E.g. a chess engine will calculate very small differences in the chance of success between the two players, and we commonly refer to this as "winning," but after the next move by the OTHER player, the same engine will show that now the other player is "winning," again by a very small amount.

So I'm suggesting it may be important to explore the definition. After all, don't we all agree that there are some "winning" poker players who have lost money at poker? (And some losers who are winning?) It can take a long time for the various definitions of winning and losing to become completely aligned. Maybe there are as many different definitions of winning as there are different games??

Last edited by BadlyBeaten; 07-28-2017 at 08:38 PM.

Quote

07-28-2017 , 08:47 PM

#20

ZuneIt

veteran

Join Date: Mar 2009 Posts: 2,160

IMO, using the chess engine is a flawed analogy.
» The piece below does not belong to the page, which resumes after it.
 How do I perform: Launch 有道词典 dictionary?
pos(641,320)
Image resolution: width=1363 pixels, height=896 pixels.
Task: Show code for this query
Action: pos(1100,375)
It could show white slightly ahead after analyzing 19 ply deep, however, once white moves, the engine starts over from scratch.
Furthermore, in really close games, once the engine has analyzed 19 ply deep with black to play, it may very well show black with a slight edge, as it is now "seeing" a 1/2 move deeper into the game, than it did when it analyzed white's position 19 ply deep.

Quote

07-28-2017 , 09:09 PM

#21

BadlyBeaten

banned

Join Date: Aug 2011 Posts: 2,300

And what I'm saying is maybe it ISN'T a flawed analogy (in the absolute sense).

Quote

07-28-2017 , 10:20 PM

#22

Garick

Oberbiergenießer

Join Date: Dec 2007 Posts: 26,516

And what I'm saying is stop tarding up the thread with your silly hypotheticals as you desperately try to save your "GTO is perfect until someone can prove with math I don't understand that it isn't" mentality.

Not to appeal to authority, but CMV has a terminal degree in math. If you don't understand/don't want to believe what he says about math, you can't disprove it with a hypothetical "but maybe it isn't!" You must do better math.

Quote

07-28-2017 , 11:31 PM

#23

venice10

Referee

Join Date: Nov 2007 Posts: 25,855

Quote:

Originally Posted by BadlyBeaten

And what I'm saying is maybe it ISN'T a flawed analogy (in the absolute sense).

Garick's premise is the real world. We never have to play poker. We always have the 0 EV option. To say that there is a situation where you have to play poker is ridiculous. The fact that all poker players win hands and lose hands has no bearing on whether losing less is "winning."

All that said, I recognize that in matters of faith there is no logic that can shake that faith. You've said what you come to say. My suggestion is to let it go at this point.